Instructors like Fitzgerald incorporate jumps, standing runs, sprints, core exercises, arm weights and more. They need to make sure that you hear their instructions (and encouragement) over the music and the whir of the bikes. That's where their telephone operator headsets come in, amplifying their voices around the room and beyond. Fitzgerald says that there are some teachers who bark orders like a drill sergeant, but if that's not your thing, then you can try another class. The same goes for the music. "In the optimal spin experience, you're getting a DJ, a motivational coach and a fitness expert all in one package," she says.
2. Do the bikes need to be adjusted to my exact height, weight and skill level?
What matters is how tall you are and the length of your arms, legs and torso. But the instructor will explain this when they help you set up the bike; that's one of the key things they learn during certification, says Fitzgerald.
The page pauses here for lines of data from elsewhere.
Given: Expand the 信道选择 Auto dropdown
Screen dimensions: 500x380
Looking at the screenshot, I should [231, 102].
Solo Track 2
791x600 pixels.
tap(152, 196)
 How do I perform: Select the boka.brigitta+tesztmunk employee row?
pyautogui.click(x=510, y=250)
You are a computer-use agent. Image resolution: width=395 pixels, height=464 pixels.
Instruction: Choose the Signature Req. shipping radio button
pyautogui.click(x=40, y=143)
Here are her rules of thumb: When you stand next to your bike, the seat should be at hip height. Bend your elbow at the nose of the seat; your fingertips should just brush the stem of the handlebars. When you sit in the saddle, your knee should still be slightly bent at the lowest part of the pedal stroke. Fitzgerald says that newbies like the handlebars to be slightly higher than the saddle for extra back and neck support (lower bars require a powerful core).
3. Do I need special shoes that lock me into the bike?
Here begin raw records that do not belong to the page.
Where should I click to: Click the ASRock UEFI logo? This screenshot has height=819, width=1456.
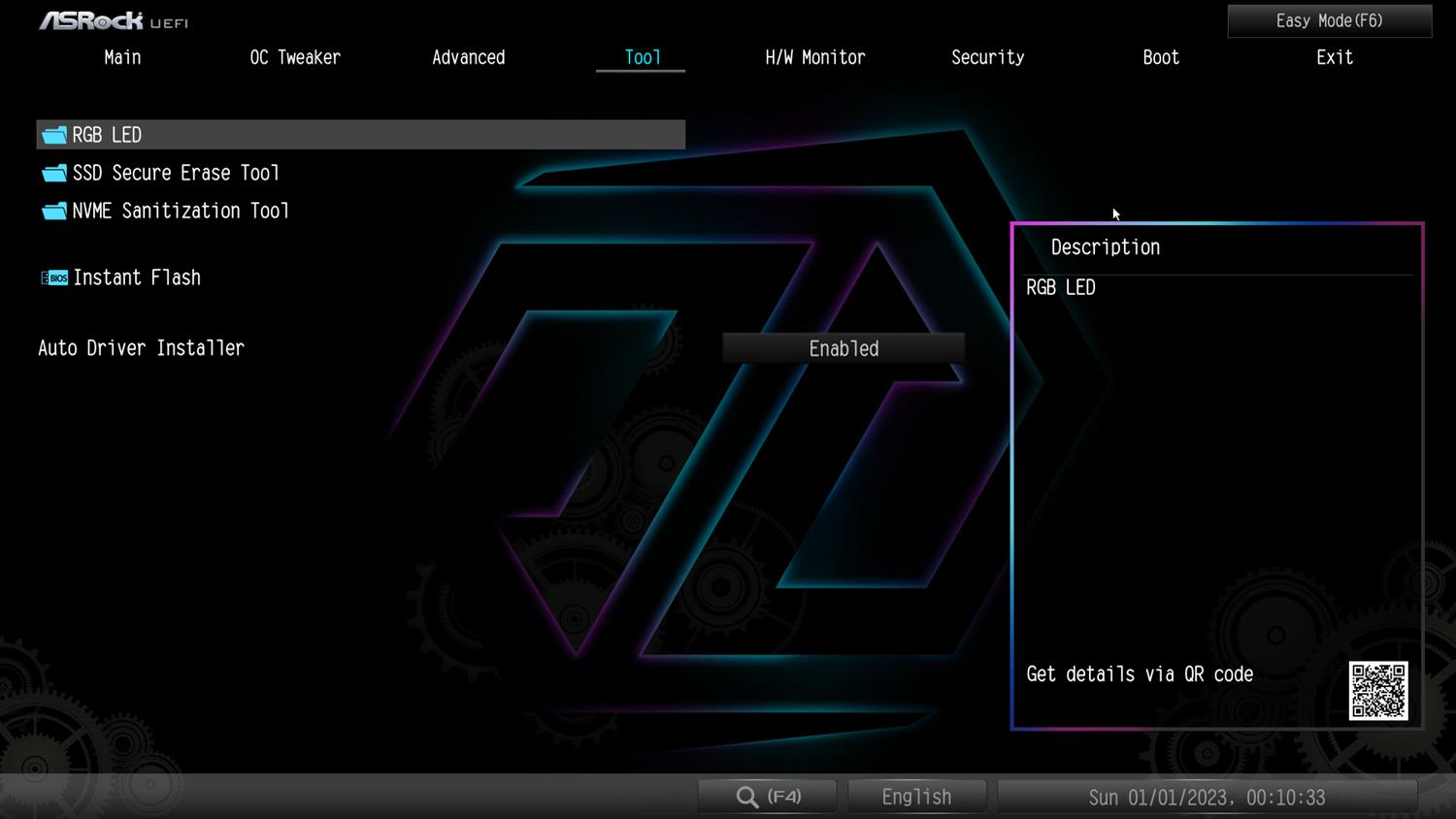[x=114, y=20]
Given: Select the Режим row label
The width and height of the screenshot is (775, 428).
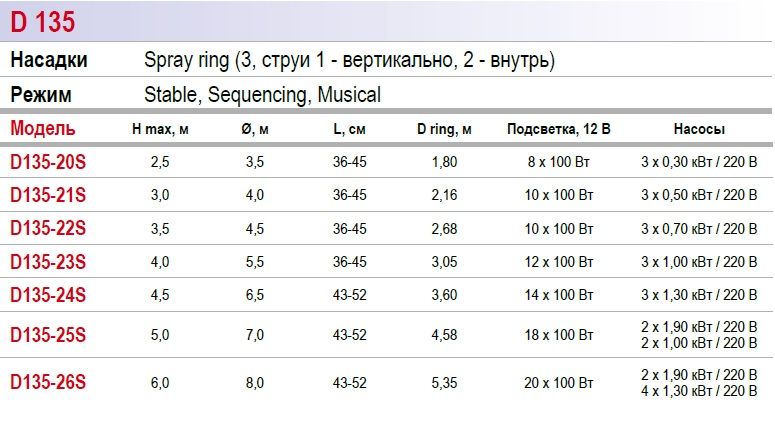Looking at the screenshot, I should 39,95.
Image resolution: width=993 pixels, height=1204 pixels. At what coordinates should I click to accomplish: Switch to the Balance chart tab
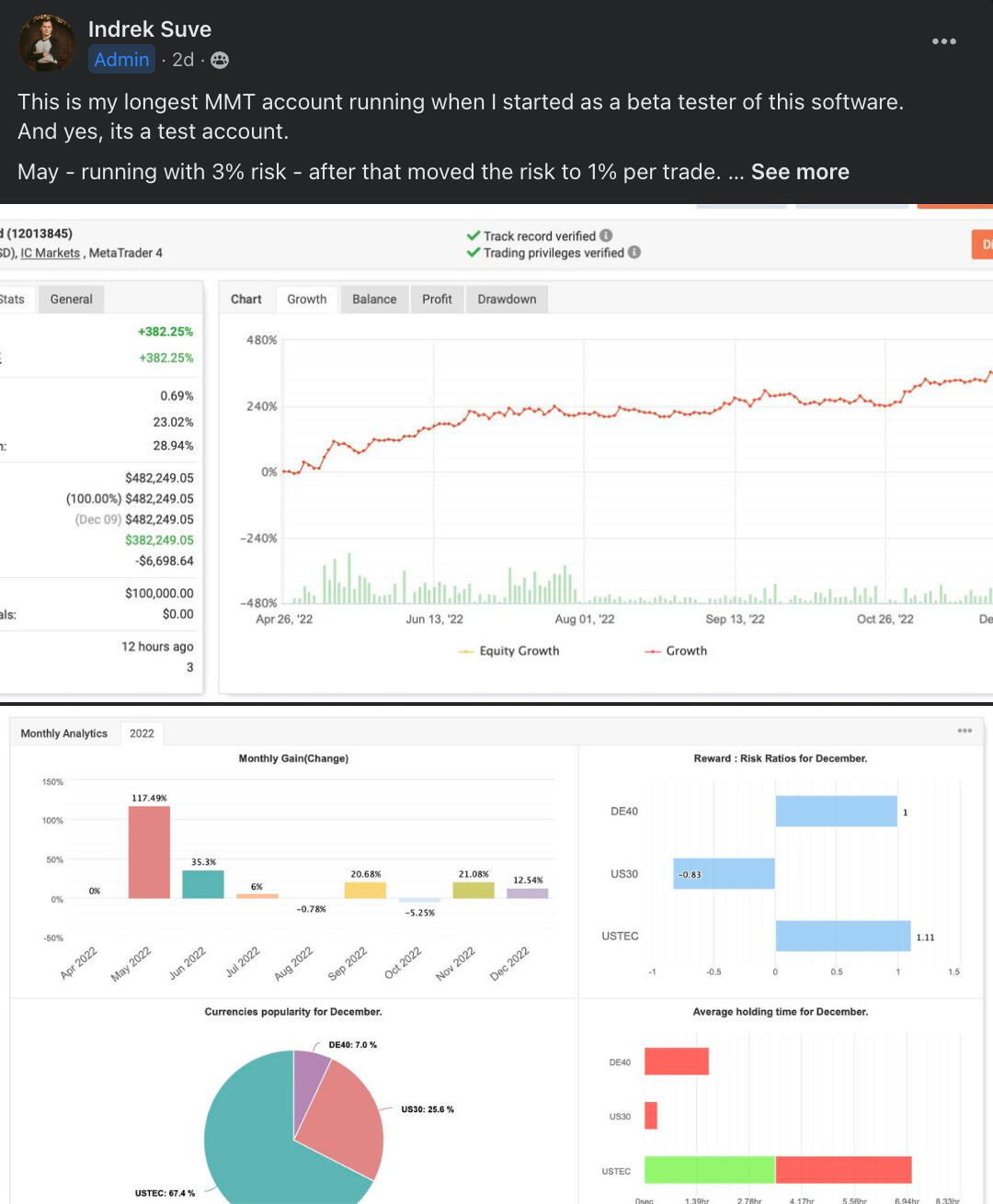374,300
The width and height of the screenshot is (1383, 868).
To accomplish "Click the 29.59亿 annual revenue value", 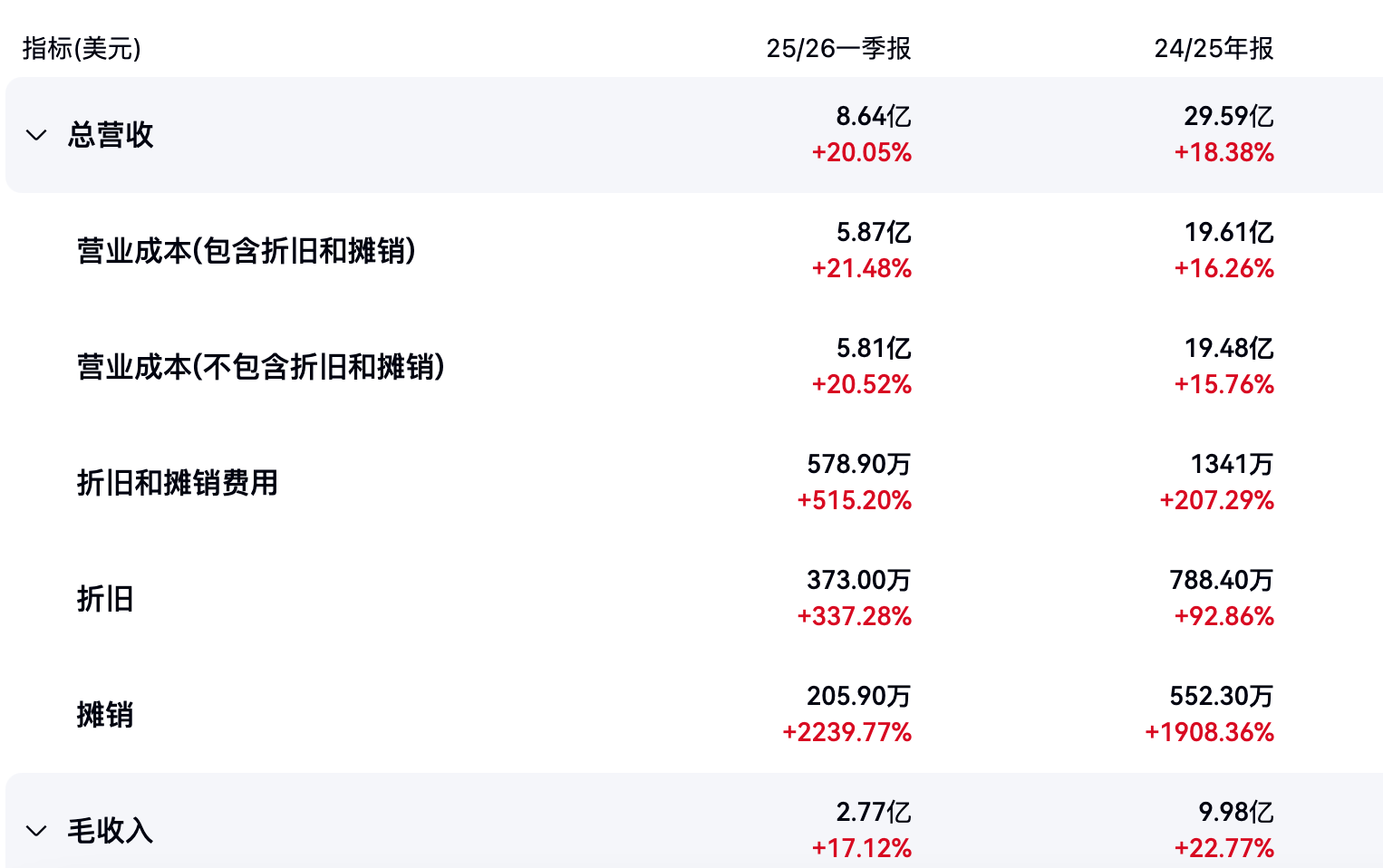I will point(1228,117).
You can wear sneakers to classes in most all-purpose gyms. Fitzgerald claims cycling shoes are even safer for riding than sneakers, and physical therapists agree that they give you a better workout on the bike. Cycling shoes have hard soles that more evenly disperse the weight across the bottom of your feet. They also clip into the pedals, allowing you to work your glutes and hamstrings when you pull up during the pedal stroke. "When you wear tennis shoes, your foot is only half in the pedal basket, which makes it easier for it to accidentally slip out," Fitzgerald says. She says that sneakers' flexible soles also put unnecessary pressure on the forefoot when you push down, and overwork the quad when you pull up.
4. What should I wear?
There won't be a breeze like there is outside to lift the sweat from your skin. To stay cool, Fitzgerald recommends shorts or capris and a supportive tank top, all in wicking fabric. Another must-have is a band to hold back your damp hair when you lean forward over the handlebars.
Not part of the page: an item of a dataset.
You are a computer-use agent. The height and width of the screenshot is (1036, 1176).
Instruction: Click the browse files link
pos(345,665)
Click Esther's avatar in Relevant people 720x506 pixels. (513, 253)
5. What if I max out and need to rest?
If you feel like you can't do another interval, or you feel like the weighted wheels are carrying your legs faster than you want to go, Fitzgerald recommends turning up the resistance, sitting comfortably in the saddle with your hands on the handlebars, dropping your head, closing your eyes and softly rolling your legs until your heart rate recovers. "This is our version of the child's pose yoga move. It's what you do when you need a little break on the bike," she says.
6. Should I expect to feel sore the next day?
Fitzgerald says that newbies tend to ride a little heavier in the seat, so you might feel a little soreness around your inner thighs, bottom and abs. But as you get stronger, you'll be able to pull up through the inner thighs and lower stomach muscles so that you'll barely touch the saddle. If you're worried about pain, you can ride in a pair of cycling shorts with pads or bring your own cushioned seat cover.
7. What if I'm riding off the beat?
No one is going to care, says Fitzgerald. First of all, the room is usually dark. More importantly, the riders are focused on their own workouts, and spin instructors know it's part of their job to make all riders feel welcome. Fitzgerald adds that no one will expect you to be able to stand up and balance without holding on or to sprint with high resistance right away. In the beginning, you might also find it hard to stop bouncing in the saddle (which is inefficient and provides less of a core workout). Fitzgerald says that it often takes time to ride with perfect form, as if your entire body is covered in shrink-wrap, pulling inward toward the center of your bike. She also says that even those who ride—or race—outdoors can take three to six months to figure out their pace. The good news: You'll feel the "spinner's high" after the very first class.